We assessed the overall strength of the evidence (SOE) across the literature using the rating approach as specified by the the AHRQ.75 The SOE can be classified into four grades based on the AHRQ approach: high, moderate, low, or insufficient. Grading of the SOE is applied to individual outcomes, which in this CER are the primary outcomes of benefit (response and remission) and harm (suicidality, weight gain, and sexual dysfunction); partial and nonreponse was either omitted or poorly reported in most studies and as such was not included in the GRADE tables. A grading of “high” would reflect high confidence that the evidence shows the true effect, and that further research is very unlikely to change confidence in the estimate of the effect. A grading of “low” would reflect low confidence that the evidence shows the true effect, and that further research is likely to change confidence, or the magnitude in the estimate of the effect. A grading of “moderate” reflects a moderate level of confidence and that additional research may change confidence. A grading of “insufficient” reflects that the evidence is not available, or what evidence is available does not permit a conclusion of substance.

There are several factors that may decrease the overall grading of the SOE and these include: (1) study limitations (predominately risk of bias criteria) and the type of study design (experimental versus observational); (2) consistency of results (degree to which study results for an outcome are similar (variability across studies is easily explained, range of results is narrow); (3) directness of the evidence (assesses whether interventions can be linked directly to the health outcomes); and (4) precision (degree of certainty surrounding an effect estimate for a specific outcome). Additional factors that can be considered when evaluating the SOE can include: (1) dose response; (2) plausible confounding that would decrease the effect; (3) magnitude of the effect; and (4) publication bias and other factors related to relevance to intended populations.
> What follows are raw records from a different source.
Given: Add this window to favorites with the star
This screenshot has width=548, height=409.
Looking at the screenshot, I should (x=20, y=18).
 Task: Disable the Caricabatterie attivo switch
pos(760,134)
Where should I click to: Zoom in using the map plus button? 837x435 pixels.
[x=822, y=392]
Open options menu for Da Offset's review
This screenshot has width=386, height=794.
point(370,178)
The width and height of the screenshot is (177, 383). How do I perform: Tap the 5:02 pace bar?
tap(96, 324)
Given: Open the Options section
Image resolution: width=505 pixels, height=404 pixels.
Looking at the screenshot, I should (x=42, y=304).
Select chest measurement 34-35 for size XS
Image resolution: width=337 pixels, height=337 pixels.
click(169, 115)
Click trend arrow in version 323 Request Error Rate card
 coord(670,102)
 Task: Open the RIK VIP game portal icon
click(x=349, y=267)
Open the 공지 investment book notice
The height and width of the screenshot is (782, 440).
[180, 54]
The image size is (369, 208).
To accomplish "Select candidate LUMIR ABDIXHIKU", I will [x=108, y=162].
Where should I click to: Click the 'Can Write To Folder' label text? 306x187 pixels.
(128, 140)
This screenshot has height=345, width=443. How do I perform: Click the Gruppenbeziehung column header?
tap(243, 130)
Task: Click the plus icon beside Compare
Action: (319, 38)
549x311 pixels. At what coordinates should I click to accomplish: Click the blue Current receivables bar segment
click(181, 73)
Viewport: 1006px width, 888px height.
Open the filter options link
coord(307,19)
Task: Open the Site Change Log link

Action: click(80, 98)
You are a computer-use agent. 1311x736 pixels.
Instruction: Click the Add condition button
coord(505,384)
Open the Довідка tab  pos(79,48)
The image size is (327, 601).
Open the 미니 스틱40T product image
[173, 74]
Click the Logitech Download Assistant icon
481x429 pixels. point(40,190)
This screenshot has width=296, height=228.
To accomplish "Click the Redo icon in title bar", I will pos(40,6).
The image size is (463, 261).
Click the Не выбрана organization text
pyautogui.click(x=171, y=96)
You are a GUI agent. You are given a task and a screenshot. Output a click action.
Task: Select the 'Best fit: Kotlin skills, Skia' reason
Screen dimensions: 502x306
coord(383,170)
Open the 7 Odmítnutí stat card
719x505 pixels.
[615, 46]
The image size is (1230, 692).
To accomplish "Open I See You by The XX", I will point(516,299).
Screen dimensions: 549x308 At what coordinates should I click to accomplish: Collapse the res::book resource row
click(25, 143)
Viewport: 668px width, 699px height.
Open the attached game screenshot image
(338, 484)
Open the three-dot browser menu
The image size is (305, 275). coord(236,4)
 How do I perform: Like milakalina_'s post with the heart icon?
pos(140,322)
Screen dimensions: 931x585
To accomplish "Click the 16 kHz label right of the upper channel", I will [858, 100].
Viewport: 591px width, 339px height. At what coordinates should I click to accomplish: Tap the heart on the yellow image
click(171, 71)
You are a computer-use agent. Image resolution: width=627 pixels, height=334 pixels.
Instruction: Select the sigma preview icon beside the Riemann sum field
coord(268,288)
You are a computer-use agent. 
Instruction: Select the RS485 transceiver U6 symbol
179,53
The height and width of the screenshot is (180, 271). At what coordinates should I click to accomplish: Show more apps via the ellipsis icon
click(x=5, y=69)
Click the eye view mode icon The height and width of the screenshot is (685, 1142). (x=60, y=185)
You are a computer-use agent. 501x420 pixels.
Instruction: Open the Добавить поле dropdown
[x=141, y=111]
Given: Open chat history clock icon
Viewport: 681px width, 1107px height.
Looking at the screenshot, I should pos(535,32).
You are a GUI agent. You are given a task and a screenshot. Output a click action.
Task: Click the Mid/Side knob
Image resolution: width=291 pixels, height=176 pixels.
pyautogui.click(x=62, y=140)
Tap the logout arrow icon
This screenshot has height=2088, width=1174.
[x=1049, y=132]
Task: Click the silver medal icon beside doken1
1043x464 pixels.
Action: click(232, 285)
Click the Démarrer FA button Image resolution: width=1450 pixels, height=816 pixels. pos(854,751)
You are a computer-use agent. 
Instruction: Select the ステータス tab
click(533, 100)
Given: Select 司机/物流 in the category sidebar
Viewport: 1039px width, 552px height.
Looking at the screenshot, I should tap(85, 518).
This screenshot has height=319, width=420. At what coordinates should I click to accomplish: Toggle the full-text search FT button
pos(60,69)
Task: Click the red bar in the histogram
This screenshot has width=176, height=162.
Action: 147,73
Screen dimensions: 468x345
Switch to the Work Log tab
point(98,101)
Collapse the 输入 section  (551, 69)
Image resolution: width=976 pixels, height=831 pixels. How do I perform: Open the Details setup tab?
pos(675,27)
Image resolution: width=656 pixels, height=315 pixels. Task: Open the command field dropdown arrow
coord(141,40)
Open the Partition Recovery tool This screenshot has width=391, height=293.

The AHRQ approach to rating the SOE considers the link between the intervention and the outcomes with respect to the domain of directness. In the context of this CER, the links between intervention and the outcomes are all direct, thus, this domain does not assist in discriminating studies from each other. We have accounted for this by considering directness as per the GRADE approach,76 regarding directness to the population, intervention, and comparator treatments as part of other considerations affecting the SOE. All of these factors were considered when grading the SOE and the overall ratings are detailed in summary tables.

Publication Bias

Although our search strategy is comprehensive and includes a grey literature search including sources for unpublished trials, there is always the potential for publication bias. Publication bias is important to assess in reviews with the use of drugs, as there is evidence to suggest that industry sponsorship may lead to negative trials not being published,77 that reporting of adverse events are more favorable to the funder,78 and that there may be delay in publication of negative findings.78

Our grey literature search was undertaken by the AHRQ Scientific Resource Centre research librarian. Part of this extensive search included a large number of citations from regulatory databases, such as the FDA and clinical trial registries. These sources were searched to identify unpublished or ongoing trials in an attempt to minimize publication bias. Since there were less than 10 studies focusing on any single intervention, no funnel plots were produced, nor was a meta-analysis undertaken.